/---

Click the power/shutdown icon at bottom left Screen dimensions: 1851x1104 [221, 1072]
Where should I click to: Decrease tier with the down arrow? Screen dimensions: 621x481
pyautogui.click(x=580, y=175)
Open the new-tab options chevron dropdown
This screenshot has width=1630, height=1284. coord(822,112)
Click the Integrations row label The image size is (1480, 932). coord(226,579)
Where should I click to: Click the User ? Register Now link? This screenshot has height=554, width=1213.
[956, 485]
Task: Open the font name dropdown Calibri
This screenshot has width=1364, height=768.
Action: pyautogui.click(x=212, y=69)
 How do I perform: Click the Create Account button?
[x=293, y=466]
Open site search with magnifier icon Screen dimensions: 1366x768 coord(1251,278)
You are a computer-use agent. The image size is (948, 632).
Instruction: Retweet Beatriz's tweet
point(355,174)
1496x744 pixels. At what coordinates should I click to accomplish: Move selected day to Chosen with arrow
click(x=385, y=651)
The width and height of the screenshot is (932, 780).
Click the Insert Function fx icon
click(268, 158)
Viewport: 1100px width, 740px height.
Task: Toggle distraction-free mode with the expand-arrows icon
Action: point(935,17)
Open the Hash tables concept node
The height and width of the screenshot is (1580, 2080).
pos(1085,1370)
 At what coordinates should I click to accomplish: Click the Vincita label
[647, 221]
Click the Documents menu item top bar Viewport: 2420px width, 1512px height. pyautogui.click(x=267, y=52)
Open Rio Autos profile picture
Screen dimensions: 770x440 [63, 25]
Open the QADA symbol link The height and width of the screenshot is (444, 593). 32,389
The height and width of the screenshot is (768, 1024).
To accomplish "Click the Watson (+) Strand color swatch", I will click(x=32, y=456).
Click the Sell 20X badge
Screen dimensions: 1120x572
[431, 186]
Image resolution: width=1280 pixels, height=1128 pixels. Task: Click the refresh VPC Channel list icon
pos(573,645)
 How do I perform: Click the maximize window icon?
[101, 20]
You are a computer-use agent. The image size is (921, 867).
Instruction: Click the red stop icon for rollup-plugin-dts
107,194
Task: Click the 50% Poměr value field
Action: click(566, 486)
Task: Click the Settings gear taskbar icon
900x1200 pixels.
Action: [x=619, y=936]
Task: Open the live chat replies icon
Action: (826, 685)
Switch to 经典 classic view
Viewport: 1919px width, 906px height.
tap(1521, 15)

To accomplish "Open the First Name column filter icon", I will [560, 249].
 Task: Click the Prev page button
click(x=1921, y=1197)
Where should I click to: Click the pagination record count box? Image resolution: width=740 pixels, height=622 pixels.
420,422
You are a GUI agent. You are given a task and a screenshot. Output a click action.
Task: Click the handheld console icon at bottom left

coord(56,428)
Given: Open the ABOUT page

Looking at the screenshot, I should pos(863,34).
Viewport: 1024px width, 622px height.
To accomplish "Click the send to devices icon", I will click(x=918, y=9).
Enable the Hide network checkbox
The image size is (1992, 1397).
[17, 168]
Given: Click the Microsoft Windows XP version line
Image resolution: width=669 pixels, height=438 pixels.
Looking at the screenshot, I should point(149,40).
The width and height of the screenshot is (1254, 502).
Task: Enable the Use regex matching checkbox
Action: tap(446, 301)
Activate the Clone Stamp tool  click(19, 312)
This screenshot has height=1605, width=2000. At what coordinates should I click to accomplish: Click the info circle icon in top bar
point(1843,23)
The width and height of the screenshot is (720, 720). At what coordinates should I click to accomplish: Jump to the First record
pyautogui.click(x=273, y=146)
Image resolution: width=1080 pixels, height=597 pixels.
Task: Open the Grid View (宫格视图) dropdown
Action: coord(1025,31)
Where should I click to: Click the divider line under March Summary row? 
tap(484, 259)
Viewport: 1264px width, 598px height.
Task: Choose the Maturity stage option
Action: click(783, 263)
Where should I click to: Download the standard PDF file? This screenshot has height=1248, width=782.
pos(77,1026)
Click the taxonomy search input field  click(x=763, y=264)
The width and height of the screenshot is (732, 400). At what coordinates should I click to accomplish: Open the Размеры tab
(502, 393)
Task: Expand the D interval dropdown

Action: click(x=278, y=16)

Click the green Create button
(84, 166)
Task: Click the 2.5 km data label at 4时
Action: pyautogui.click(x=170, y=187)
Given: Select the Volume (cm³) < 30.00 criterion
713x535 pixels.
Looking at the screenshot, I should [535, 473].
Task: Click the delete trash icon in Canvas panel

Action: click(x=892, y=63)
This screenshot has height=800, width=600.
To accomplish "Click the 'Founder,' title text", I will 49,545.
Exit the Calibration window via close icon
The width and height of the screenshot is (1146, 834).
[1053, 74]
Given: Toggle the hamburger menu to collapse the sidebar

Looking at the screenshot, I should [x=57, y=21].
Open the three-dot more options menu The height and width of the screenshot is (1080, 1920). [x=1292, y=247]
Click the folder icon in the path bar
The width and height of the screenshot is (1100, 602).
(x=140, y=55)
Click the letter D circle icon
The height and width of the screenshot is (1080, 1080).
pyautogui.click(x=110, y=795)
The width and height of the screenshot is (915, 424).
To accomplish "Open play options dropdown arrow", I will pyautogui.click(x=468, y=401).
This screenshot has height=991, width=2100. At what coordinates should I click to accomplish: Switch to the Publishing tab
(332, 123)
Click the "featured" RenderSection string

\---

• EXERCISE INSTRUCTIONS:
Convert every line of the data above into a Markdown table with two columns, "Row" and "Line", numbering the rows and leaving out blank lines.

• WRITTEN SOLUTION:
| Row | Line |
|---|---|
| 1 | Click the power/shutdown icon at bottom left Screen dimensions: 1851x1104 [221, 1072] |
| 2 | Where should I click to: Decrease tier with the down arrow? Screen dimensions: 621x481 |
| 3 | pyautogui.click(x=580, y=175) |
| 4 | Open the new-tab options chevron dropdown |
| 5 | This screenshot has width=1630, height=1284. coord(822,112) |
| 6 | Click the Integrations row label The image size is (1480, 932). coord(226,579) |
| 7 | Where should I click to: Click the User ? Register Now link? This screenshot has height=554, width=1213. |
| 8 | [956, 485] |
| 9 | Task: Open the font name dropdown Calibri |
| 10 | This screenshot has width=1364, height=768. |
| 11 | Action: pyautogui.click(x=212, y=69) |
| 12 |  How do I perform: Click the Create Account button? |
| 13 | [x=293, y=466] |
| 14 | Open site search with magnifier icon Screen dimensions: 1366x768 coord(1251,278) |
| 15 | You are a computer-use agent. The image size is (948, 632). |
| 16 | Instruction: Retweet Beatriz's tweet |
| 17 | point(355,174) |
| 18 | 1496x744 pixels. At what coordinates should I click to accomplish: Move selected day to Chosen with arrow |
| 19 | click(x=385, y=651) |
| 20 | The width and height of the screenshot is (932, 780). |
| 21 | Click the Insert Function fx icon |
| 22 | click(268, 158) |
| 23 | Viewport: 1100px width, 740px height. |
| 24 | Task: Toggle distraction-free mode with the expand-arrows icon |
| 25 | Action: point(935,17) |
| 26 | Open the Hash tables concept node |
| 27 | The height and width of the screenshot is (1580, 2080). |
| 28 | pos(1085,1370) |
| 29 |  At what coordinates should I click to accomplish: Click the Vincita label |
| 30 | [647, 221] |
| 31 | Click the Documents menu item top bar Viewport: 2420px width, 1512px height. pyautogui.click(x=267, y=52) |
| 32 | Open Rio Autos profile picture |
| 33 | Screen dimensions: 770x440 [63, 25] |
| 34 | Open the QADA symbol link The height and width of the screenshot is (444, 593). 32,389 |
| 35 | The height and width of the screenshot is (768, 1024). |
| 36 | To accomplish "Click the Watson (+) Strand color swatch", I will click(x=32, y=456). |
| 37 | Click the Sell 20X badge |
| 38 | Screen dimensions: 1120x572 |
| 39 | [431, 186] |
| 40 | Image resolution: width=1280 pixels, height=1128 pixels. Task: Click the refresh VPC Channel list icon |
| 41 | pos(573,645) |
| 42 |  How do I perform: Click the maximize window icon? |
| 43 | [101, 20] |
| 44 | You are a computer-use agent. The image size is (921, 867). |
| 45 | Instruction: Click the red stop icon for rollup-plugin-dts |
| 46 | 107,194 |
| 47 | Task: Click the 50% Poměr value field |
| 48 | Action: click(566, 486) |
| 49 | Task: Click the Settings gear taskbar icon |
| 50 | 900x1200 pixels. |
| 51 | Action: [x=619, y=936] |
| 52 | Task: Open the live chat replies icon |
| 53 | Action: (826, 685) |
| 54 | Switch to 经典 classic view |
| 55 | Viewport: 1919px width, 906px height. |
| 56 | tap(1521, 15) |
| 57 | To accomplish "Open the First Name column filter icon", I will [560, 249]. |
| 58 |  Task: Click the Prev page button |
| 59 | click(x=1921, y=1197) |
| 60 | Where should I click to: Click the pagination record count box? Image resolution: width=740 pixels, height=622 pixels. |
| 61 | 420,422 |
| 62 | You are a GUI agent. You are given a task and a screenshot. Output a click action. |
| 63 | Task: Click the handheld console icon at bottom left |
| 64 | coord(56,428) |
| 65 | Given: Open the ABOUT page |
| 66 | Looking at the screenshot, I should pos(863,34). |
| 67 | Viewport: 1024px width, 622px height. |
| 68 | To accomplish "Click the send to devices icon", I will click(x=918, y=9). |
| 69 | Enable the Hide network checkbox |
| 70 | The image size is (1992, 1397). |
| 71 | [17, 168] |
| 72 | Given: Click the Microsoft Windows XP version line |
| 73 | Image resolution: width=669 pixels, height=438 pixels. |
| 74 | Looking at the screenshot, I should point(149,40). |
| 75 | The width and height of the screenshot is (1254, 502). |
| 76 | Task: Enable the Use regex matching checkbox |
| 77 | Action: tap(446, 301) |
| 78 | Activate the Clone Stamp tool  click(19, 312) |
| 79 | This screenshot has height=1605, width=2000. At what coordinates should I click to accomplish: Click the info circle icon in top bar |
| 80 | point(1843,23) |
| 81 | The width and height of the screenshot is (720, 720). At what coordinates should I click to accomplish: Jump to the First record |
| 82 | pyautogui.click(x=273, y=146) |
| 83 | Image resolution: width=1080 pixels, height=597 pixels. |
| 84 | Task: Open the Grid View (宫格视图) dropdown |
| 85 | Action: coord(1025,31) |
| 86 | Where should I click to: Click the divider line under March Summary row?  |
| 87 | tap(484, 259) |
| 88 | Viewport: 1264px width, 598px height. |
| 89 | Task: Choose the Maturity stage option |
| 90 | Action: click(783, 263) |
| 91 | Where should I click to: Download the standard PDF file? This screenshot has height=1248, width=782. |
| 92 | pos(77,1026) |
| 93 | Click the taxonomy search input field  click(x=763, y=264) |
| 94 | The width and height of the screenshot is (732, 400). At what coordinates should I click to accomplish: Open the Размеры tab |
| 95 | (502, 393) |
| 96 | Task: Expand the D interval dropdown |
| 97 | Action: click(x=278, y=16) |
| 98 | Click the green Create button |
| 99 | (84, 166) |
| 100 | Task: Click the 2.5 km data label at 4时 |
| 101 | Action: pyautogui.click(x=170, y=187) |
| 102 | Given: Select the Volume (cm³) < 30.00 criterion |
| 103 | 713x535 pixels. |
| 104 | Looking at the screenshot, I should [535, 473]. |
| 105 | Task: Click the delete trash icon in Canvas panel |
| 106 | Action: click(x=892, y=63) |
| 107 | This screenshot has height=800, width=600. |
| 108 | To accomplish "Click the 'Founder,' title text", I will 49,545. |
| 109 | Exit the Calibration window via close icon |
| 110 | The width and height of the screenshot is (1146, 834). |
| 111 | [1053, 74] |
| 112 | Given: Toggle the hamburger menu to collapse the sidebar |
| 113 | Looking at the screenshot, I should [x=57, y=21]. |
| 114 | Open the three-dot more options menu The height and width of the screenshot is (1080, 1920). [x=1292, y=247] |
| 115 | Click the folder icon in the path bar |
| 116 | The width and height of the screenshot is (1100, 602). |
| 117 | (x=140, y=55) |
| 118 | Click the letter D circle icon |
| 119 | The height and width of the screenshot is (1080, 1080). |
| 120 | pyautogui.click(x=110, y=795) |
| 121 | The width and height of the screenshot is (915, 424). |
| 122 | To accomplish "Open play options dropdown arrow", I will pyautogui.click(x=468, y=401). |
| 123 | This screenshot has height=991, width=2100. At what coordinates should I click to accomplish: Switch to the Publishing tab |
| 124 | (332, 123) |
| 125 | Click the "featured" RenderSection string |